### [Stated problem]
Please pull out every line of the rows below that contains the word "screenshot" and list those lines.

### [Task material]
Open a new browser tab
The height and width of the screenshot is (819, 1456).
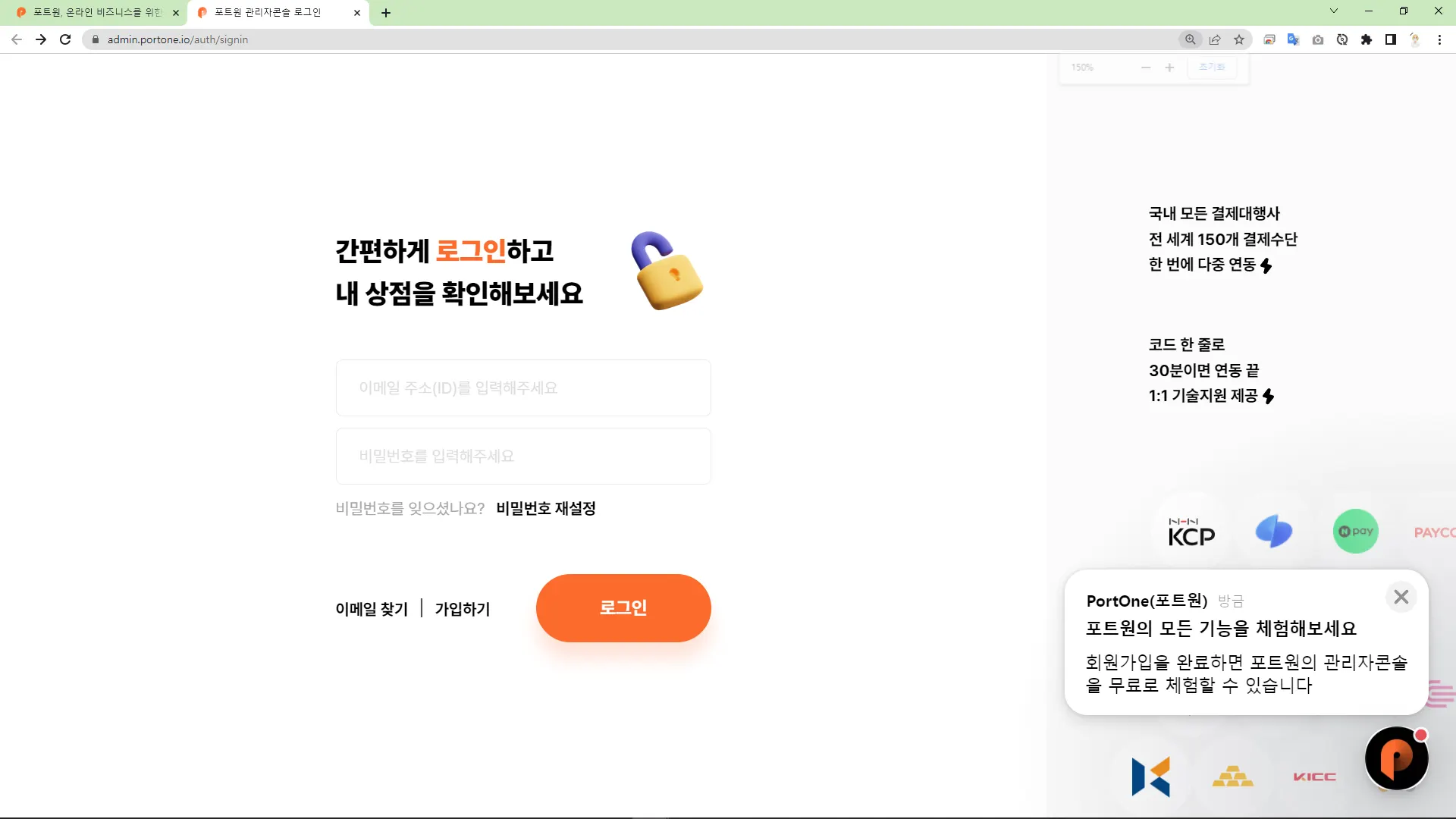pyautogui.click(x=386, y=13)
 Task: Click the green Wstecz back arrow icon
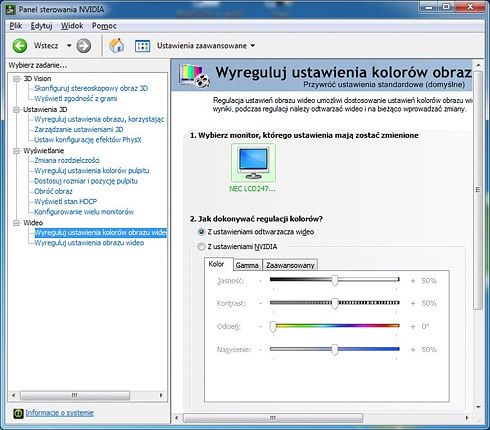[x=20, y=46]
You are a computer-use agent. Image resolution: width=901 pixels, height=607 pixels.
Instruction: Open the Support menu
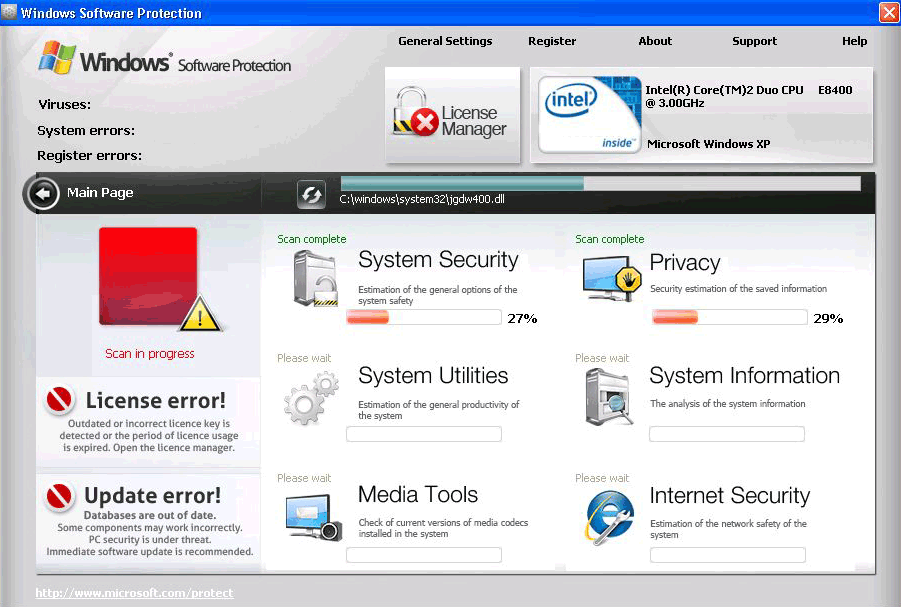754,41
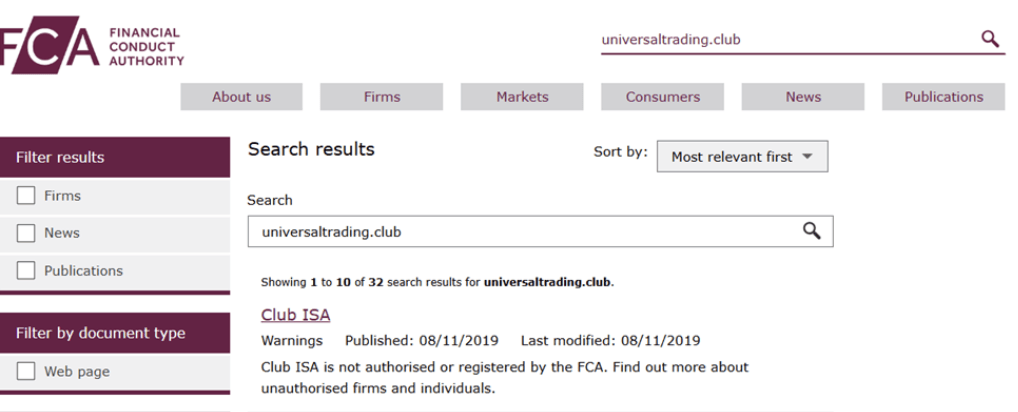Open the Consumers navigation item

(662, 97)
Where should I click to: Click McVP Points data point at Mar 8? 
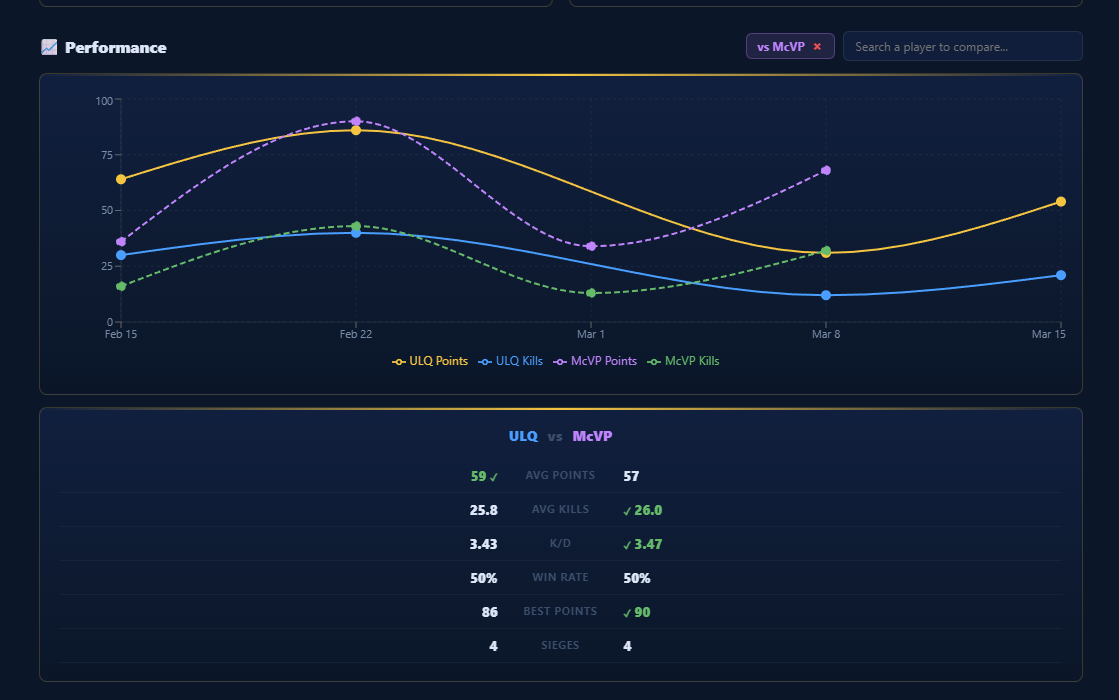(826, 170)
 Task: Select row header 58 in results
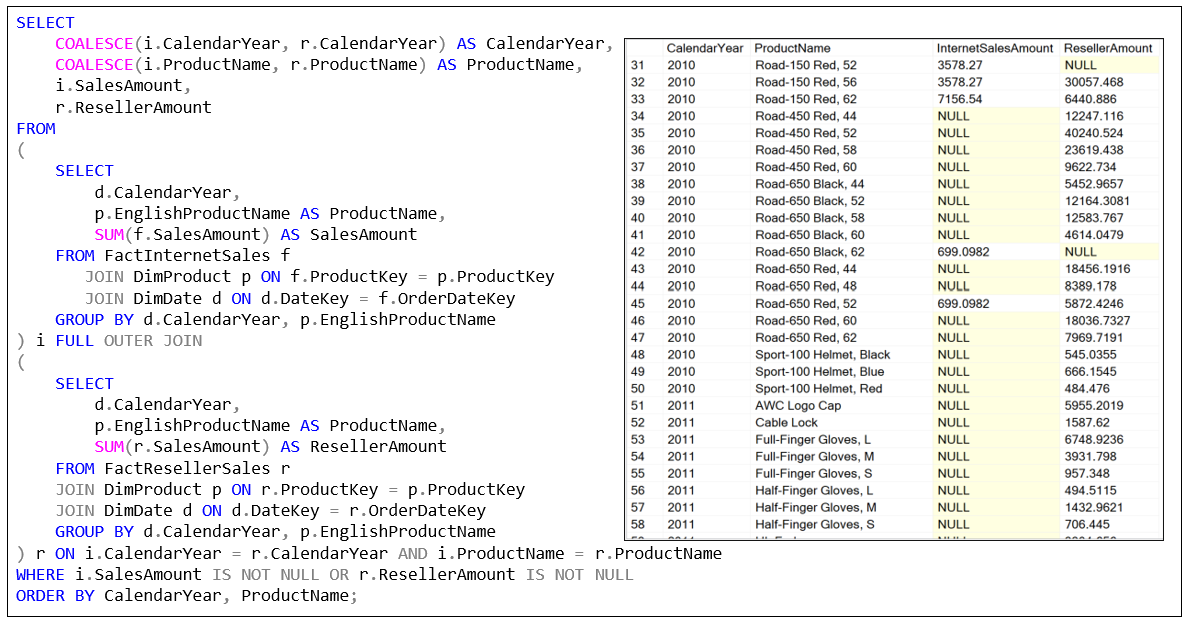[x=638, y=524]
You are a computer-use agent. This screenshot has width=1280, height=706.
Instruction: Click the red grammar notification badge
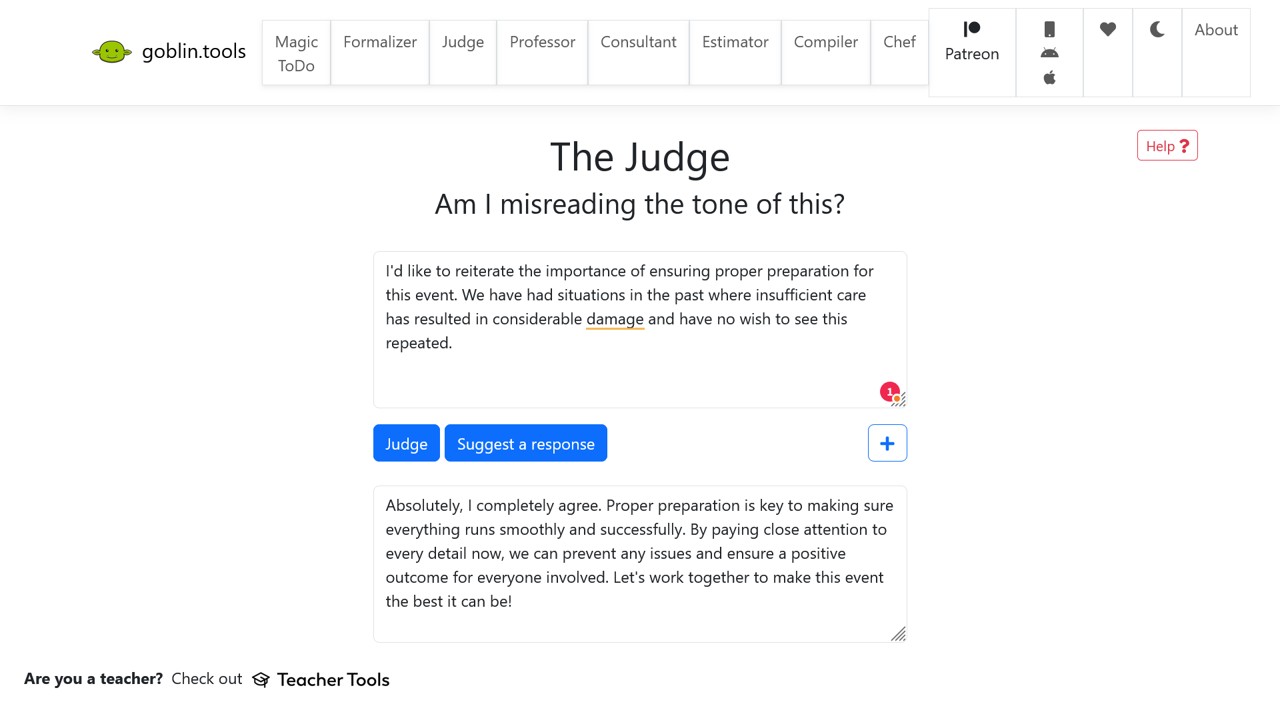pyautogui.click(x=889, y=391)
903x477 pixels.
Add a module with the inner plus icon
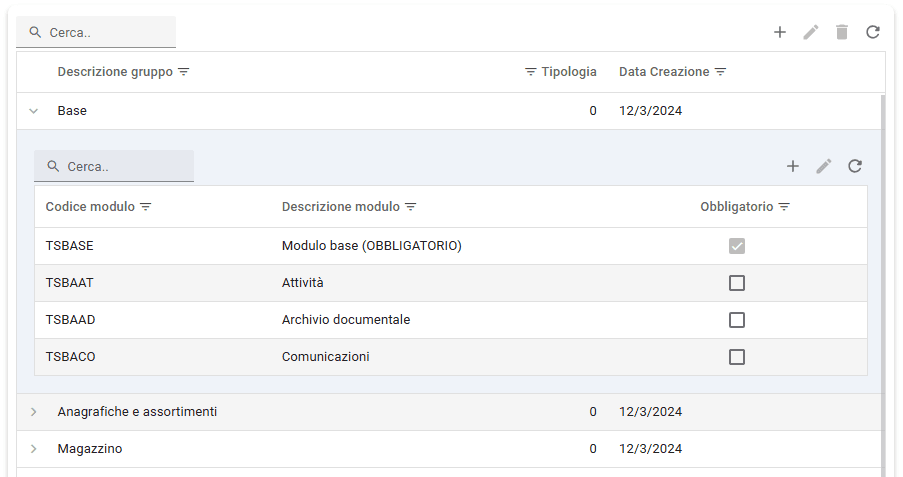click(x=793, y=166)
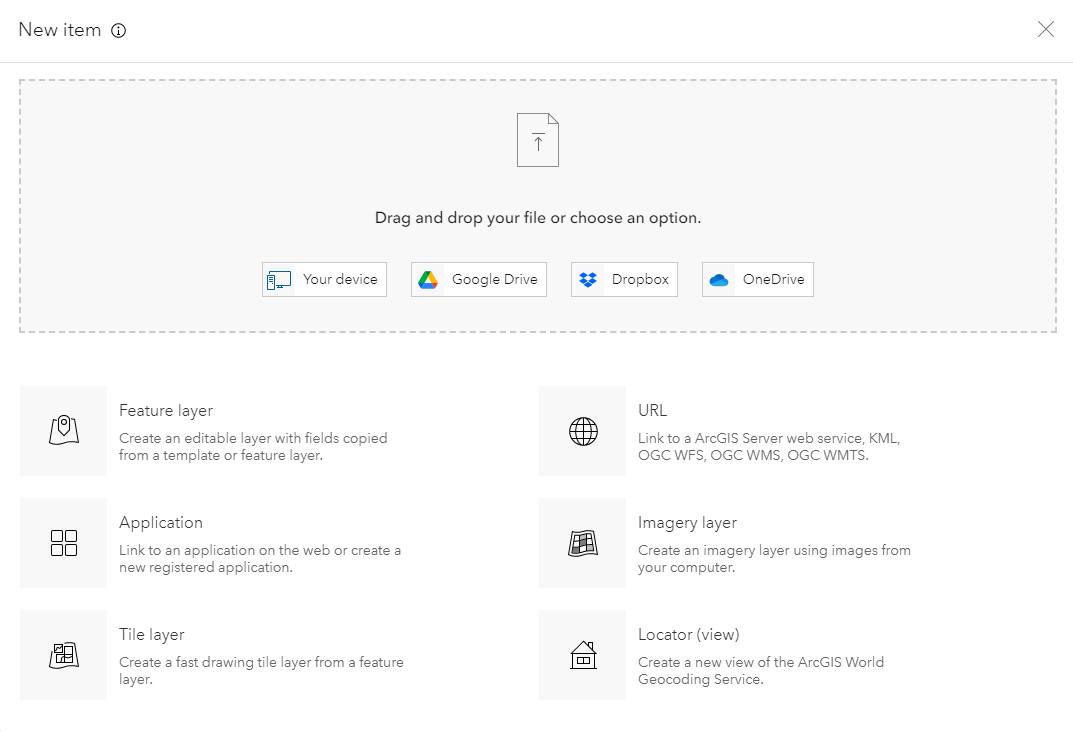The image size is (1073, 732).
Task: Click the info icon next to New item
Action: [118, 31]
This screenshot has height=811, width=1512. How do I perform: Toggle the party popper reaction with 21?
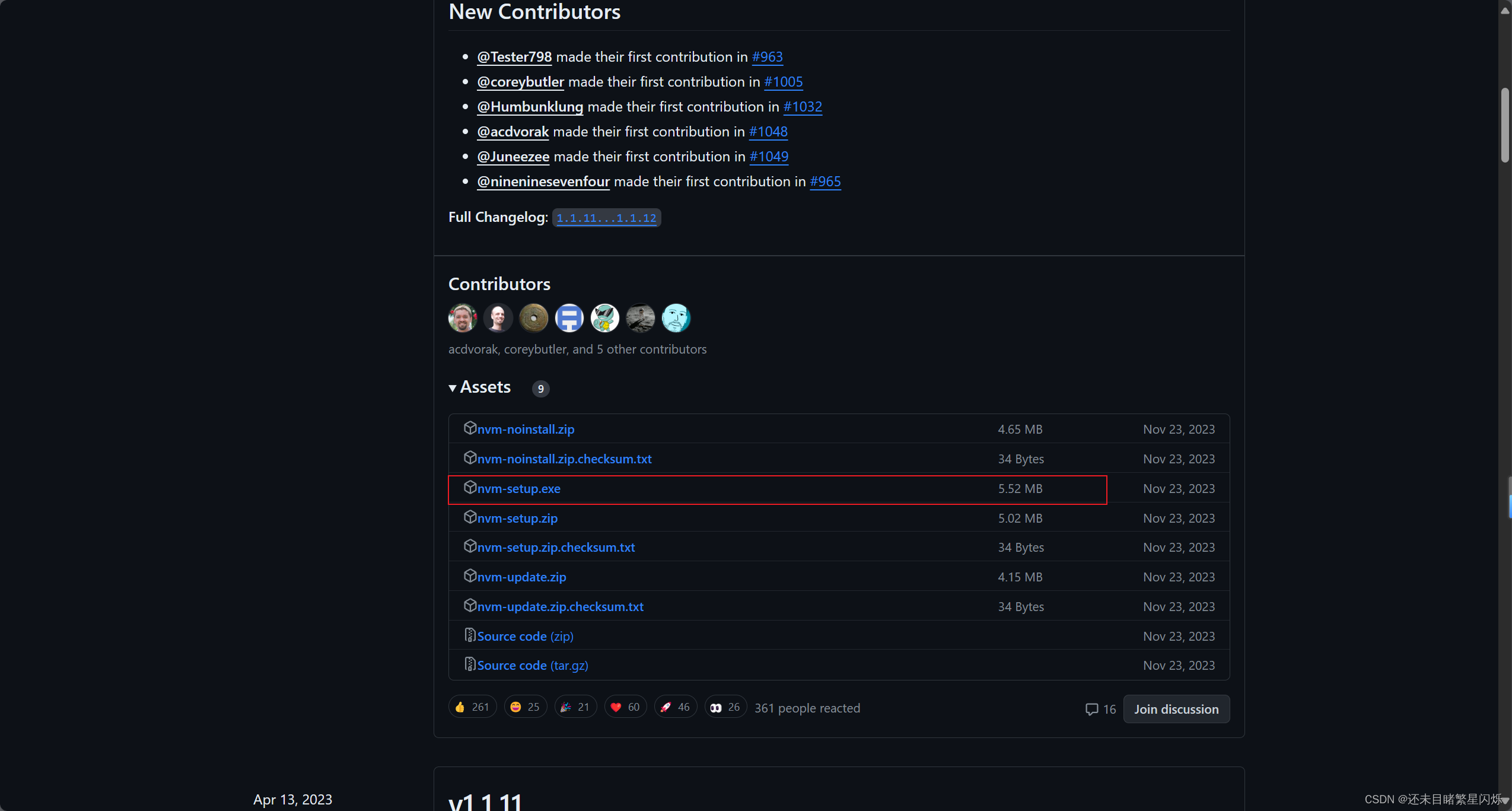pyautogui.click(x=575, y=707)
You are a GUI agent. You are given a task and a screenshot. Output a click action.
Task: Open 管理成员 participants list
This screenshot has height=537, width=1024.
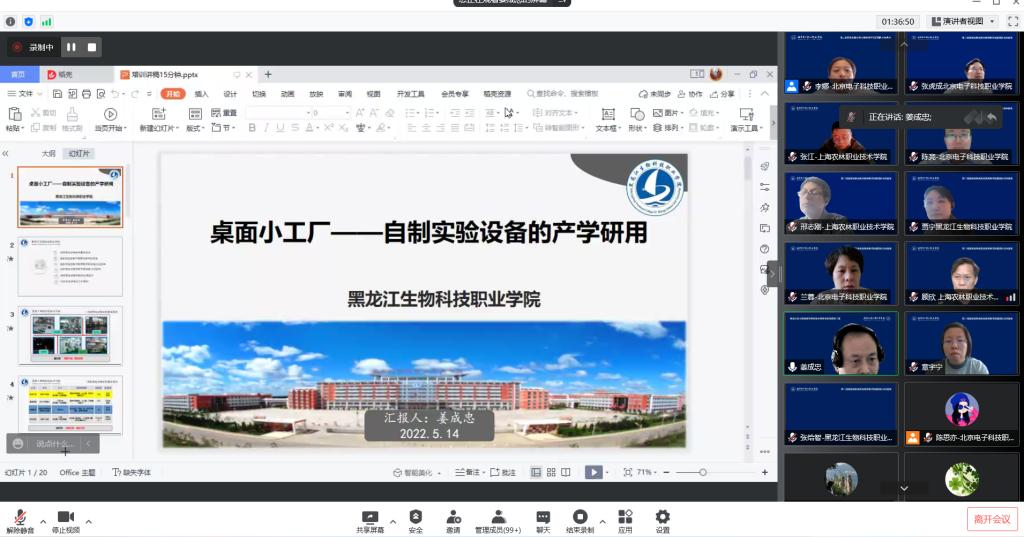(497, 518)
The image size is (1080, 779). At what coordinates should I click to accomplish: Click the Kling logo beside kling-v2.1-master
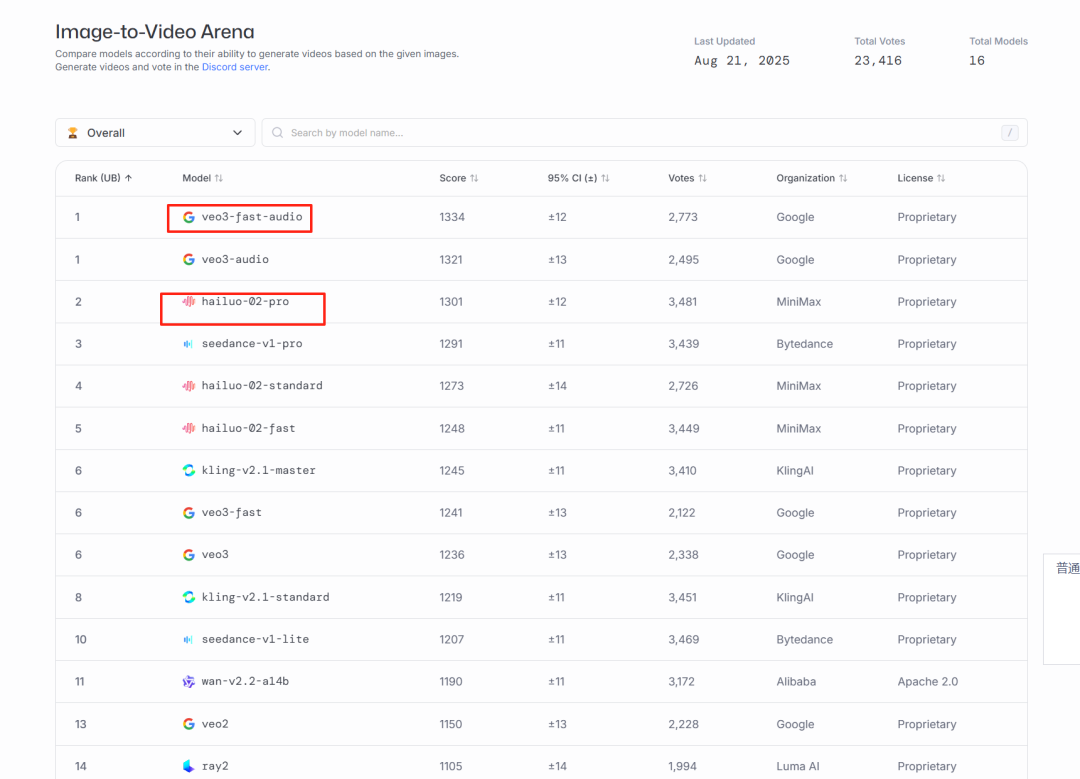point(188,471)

### [Answer]
The height and width of the screenshot is (819, 1456).
You are a computer-use agent. This screenshot has width=1280, height=706.
This screenshot has height=811, width=1512. How do I perform: Toggle the party popper reaction with 21?
You are a GUI agent. You are given a task and a screenshot. Output a click action.
This screenshot has height=537, width=1024.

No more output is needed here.